- [PROBLEM]:
After locating the line with "You are a GUI" in the data that follows, return it and every later line exactly, up to and including the line with "Contact (1437, 72)".

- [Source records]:
Content starts
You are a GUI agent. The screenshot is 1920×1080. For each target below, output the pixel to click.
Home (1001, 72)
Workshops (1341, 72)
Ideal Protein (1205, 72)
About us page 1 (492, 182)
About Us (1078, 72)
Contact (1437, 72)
Content ends
Content starts
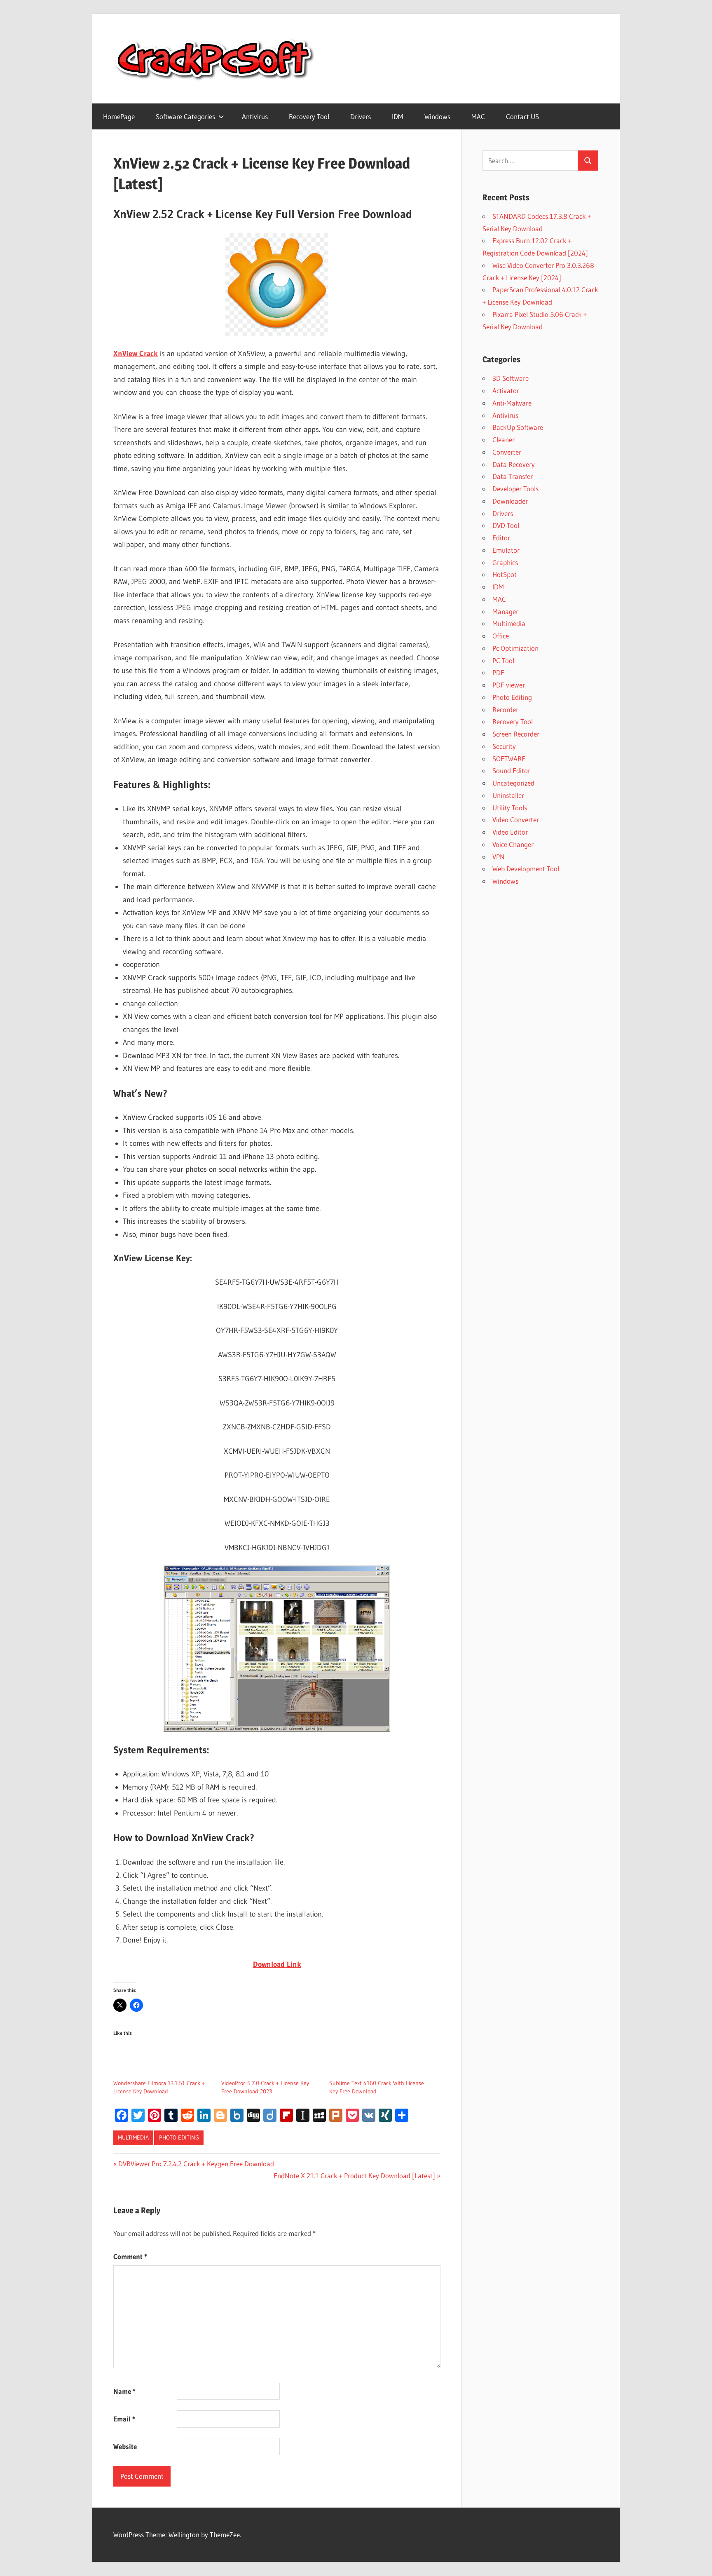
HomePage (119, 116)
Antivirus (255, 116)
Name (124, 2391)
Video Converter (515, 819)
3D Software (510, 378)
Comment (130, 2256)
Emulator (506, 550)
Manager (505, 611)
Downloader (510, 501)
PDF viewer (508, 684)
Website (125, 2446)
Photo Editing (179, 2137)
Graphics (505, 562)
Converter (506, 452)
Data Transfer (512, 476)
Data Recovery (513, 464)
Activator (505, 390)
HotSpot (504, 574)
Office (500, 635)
Content ends
Content starts
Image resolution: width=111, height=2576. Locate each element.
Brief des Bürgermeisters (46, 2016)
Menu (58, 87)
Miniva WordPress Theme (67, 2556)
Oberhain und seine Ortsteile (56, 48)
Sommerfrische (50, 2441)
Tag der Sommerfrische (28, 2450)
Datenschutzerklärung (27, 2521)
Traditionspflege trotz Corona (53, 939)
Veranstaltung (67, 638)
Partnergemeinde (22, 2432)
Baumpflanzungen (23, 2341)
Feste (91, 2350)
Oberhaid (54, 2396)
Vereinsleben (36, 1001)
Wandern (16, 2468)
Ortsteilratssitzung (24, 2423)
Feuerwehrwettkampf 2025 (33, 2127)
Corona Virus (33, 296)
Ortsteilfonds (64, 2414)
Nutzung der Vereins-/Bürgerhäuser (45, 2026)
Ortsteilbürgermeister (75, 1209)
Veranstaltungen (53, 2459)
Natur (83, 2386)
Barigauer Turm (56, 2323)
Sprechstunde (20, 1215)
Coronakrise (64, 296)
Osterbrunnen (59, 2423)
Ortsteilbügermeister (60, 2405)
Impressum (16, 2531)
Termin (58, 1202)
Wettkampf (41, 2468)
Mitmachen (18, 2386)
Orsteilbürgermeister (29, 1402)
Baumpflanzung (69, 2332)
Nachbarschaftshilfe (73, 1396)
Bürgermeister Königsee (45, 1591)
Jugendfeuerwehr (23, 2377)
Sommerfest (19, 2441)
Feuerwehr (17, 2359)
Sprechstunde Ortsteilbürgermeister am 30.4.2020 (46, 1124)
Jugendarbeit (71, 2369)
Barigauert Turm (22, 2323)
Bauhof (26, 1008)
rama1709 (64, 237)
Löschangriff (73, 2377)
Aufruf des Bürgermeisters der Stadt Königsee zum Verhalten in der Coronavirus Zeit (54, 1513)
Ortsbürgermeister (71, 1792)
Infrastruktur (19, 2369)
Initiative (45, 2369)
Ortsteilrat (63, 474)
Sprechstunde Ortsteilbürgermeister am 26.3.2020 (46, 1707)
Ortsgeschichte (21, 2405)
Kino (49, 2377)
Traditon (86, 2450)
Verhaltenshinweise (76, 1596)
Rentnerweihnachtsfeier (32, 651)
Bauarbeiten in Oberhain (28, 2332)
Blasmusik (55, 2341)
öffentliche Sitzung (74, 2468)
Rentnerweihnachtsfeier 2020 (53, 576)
Content ends
- [RESPONSE TO THE TASK]:
You are a GUI agent. The screenshot is 1920×1080. For each target below, output the pixel to click.
Home (1001, 72)
Workshops (1341, 72)
Ideal Protein (1205, 72)
About us page 1 (492, 182)
About Us (1078, 72)
Contact (1437, 72)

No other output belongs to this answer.